The family is very industrious and resourceful and they all get along amazingly well (no arguments or whining from these kids) and don’t flinch at any of the challenges or hardships about surviving on the island. They quickly set up a tent from a piece of sail, take stock of their provisions, bring ammunition and weapons ashore, and go back to the ship several days in a row to salvage more supplies, plus broken wood for building materials. The father even at one point decides to cause an explosion on the wreckage so that it will break up and wash ashore more wood and other pieces they can use.
Soon they move from their tent to a tree with wide, thick horizontal branches that they build a treehouse in. They make a bridge over a stream nearby. They build stairs up inside the hollow tree (after relocating a wild bee nest and keeping some honey). It’s all very cleverly done, with the parents having an astonishing amount of knowledge how to do and make things. From using mathematics and angles on the ground to measure the height of certain points in the tree, to knowing how to process flax to make cloth, how to tan animal hides, how to smoke and salt fish, and so on. They have some food from the ship- and grow grain in an open field, and they also find pineapples, wild potatoes, flax and cotton, a plant (it must have been bayberry) that has waxy berries they use to make candles- just a wide array of very useful plants and of course they know how to harvest, utilize and process everything.
I remember now why I rolled my eyes at the original story – which was written in a response to the overwhelming popularity of
Robinson Crusoe (this family isn’t even named Robinson, it’s just alluding to that other survival story). Apparently the author wrote it to inspire young people with the idea that God would always provide for them, no matter what circumstance or where they ended up.

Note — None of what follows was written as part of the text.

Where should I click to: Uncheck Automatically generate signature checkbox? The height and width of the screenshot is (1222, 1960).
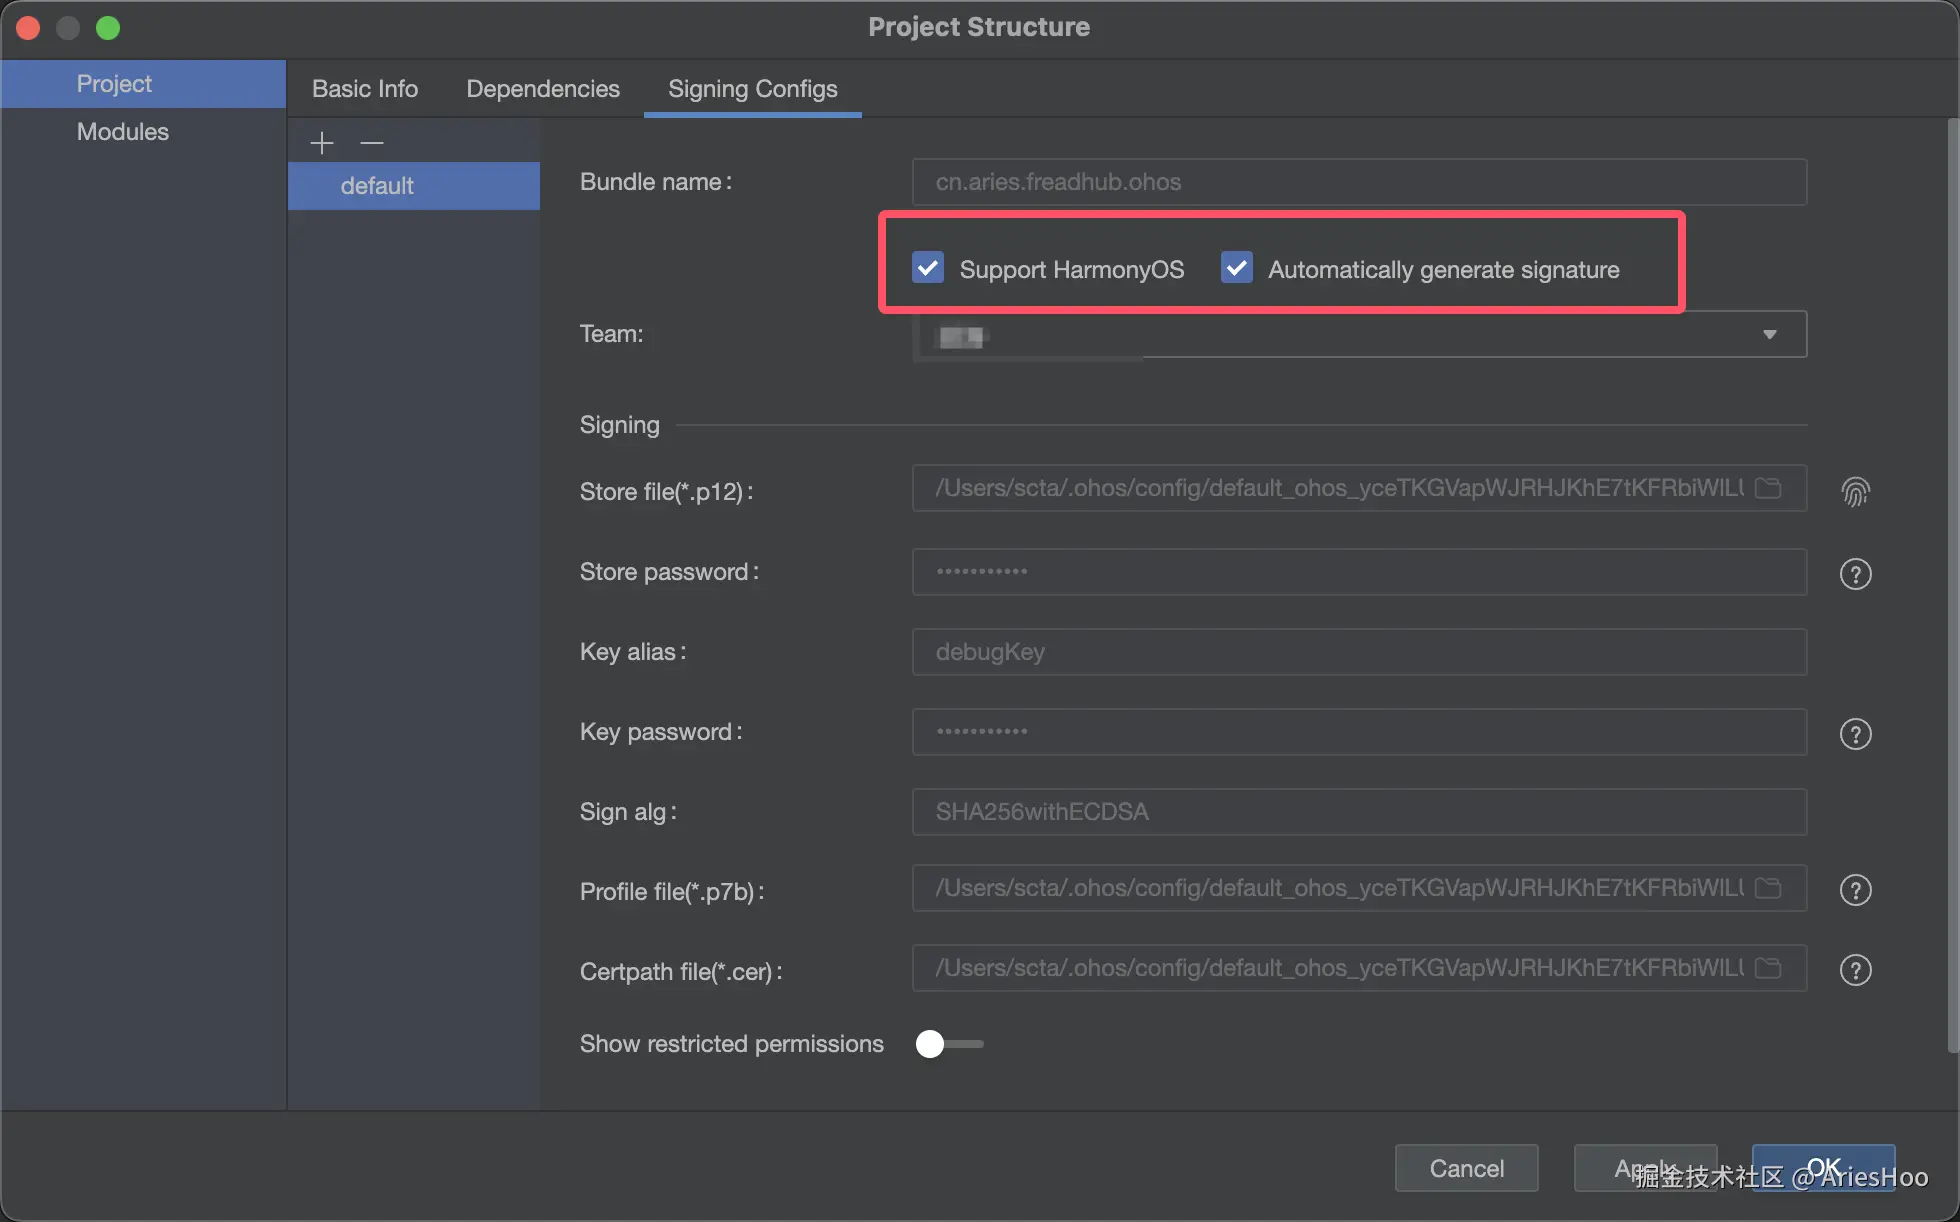(x=1237, y=268)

But you have to admit this family had a lot of very specialized knowledge (or did everyone in the 1800’s just know how to build a spiral staircase, skin animals and cure the hide, grow grain and cut and thresh it, etc?) and a lot of lucky fortune- all the stuff on the ship they were able to salvage, all the plants growing nearby that just happened to be so useful.

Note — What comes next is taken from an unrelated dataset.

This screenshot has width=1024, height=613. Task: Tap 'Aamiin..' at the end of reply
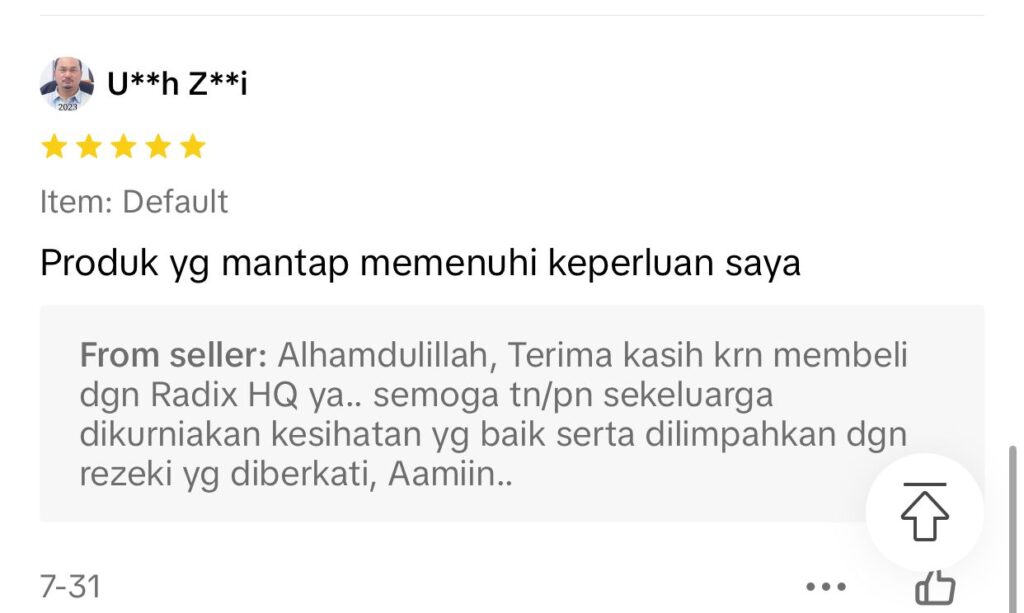(450, 474)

What threw me off, with the other more complete version I read, likewise this one, was all the wild animals that lived on this island where they probably wouldn’t exist together in nature. If I recall in the other book they were at one point looking on a scene that included kangaroos and penguins among other species, and I just started laughing (except now I realize maybe I shouldn’t have- Australia does have penguins!) This book doesn’t have any kangaroos. They find an onager that hangs around their donkey, so is then caught and tamed. They catch an ostrich and likewise tame it for one of the young boys to ride (not something anyone should do, btw). They also encounter bears, agouti, sharks and salmon. Some other animals I remember from before aren’t mentioned. But- they think they’ve landed in the Americas. Well, South America has agouti, but not ostriches or onagers. Maybe it was rhea, not ostrich that they saw. If it was the East Indies, onagers and bears could be possible, but not the agouti. It just irritates my brain trying to make sense of all this. I want it to fit together realistically, when really I should just enjoy the story. I suppose the original author just threw together a bunch of wildlife he didn’t know much about but they sounded exotic and a place with all of them together would be fantastic!

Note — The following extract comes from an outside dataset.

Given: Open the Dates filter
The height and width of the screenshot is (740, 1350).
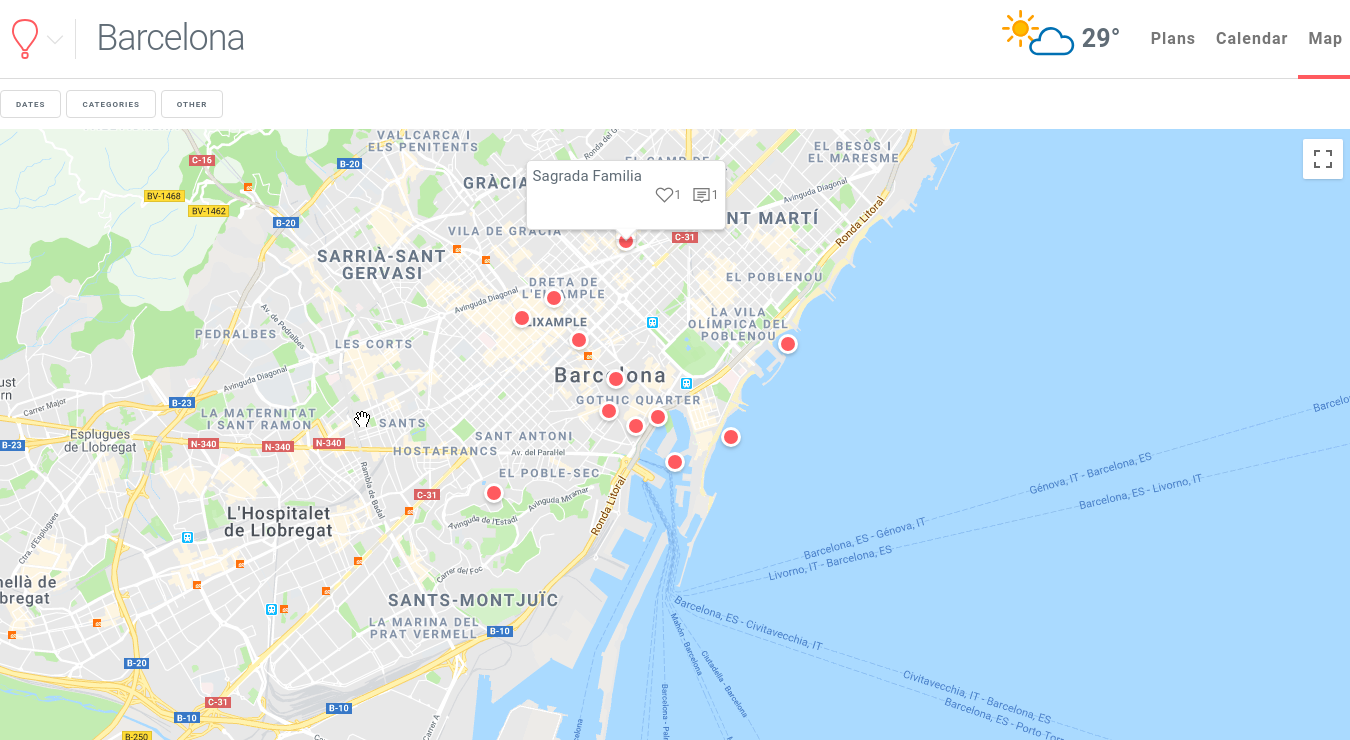Looking at the screenshot, I should click(30, 104).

At the end, an English ship passes by the island, is alerted by gunshots, and lands to assist them. Two of the sons decide to leave and return to civilization, but the parents and other two kids, stay on the island! Even though during the story they had wondered many times if they’d ever see other human faces again, now with the chance in front of them, the adults decided they were so used to life on the island they’d prefer to remain. Well it did sound like paradise. But I’m sorry, it was a very boring read. Maybe in part because of how formal and polite the dialog was- especially the kids towards their parents- even if people used to talk like that, it sounded so stiff and unbelievable. Oh well.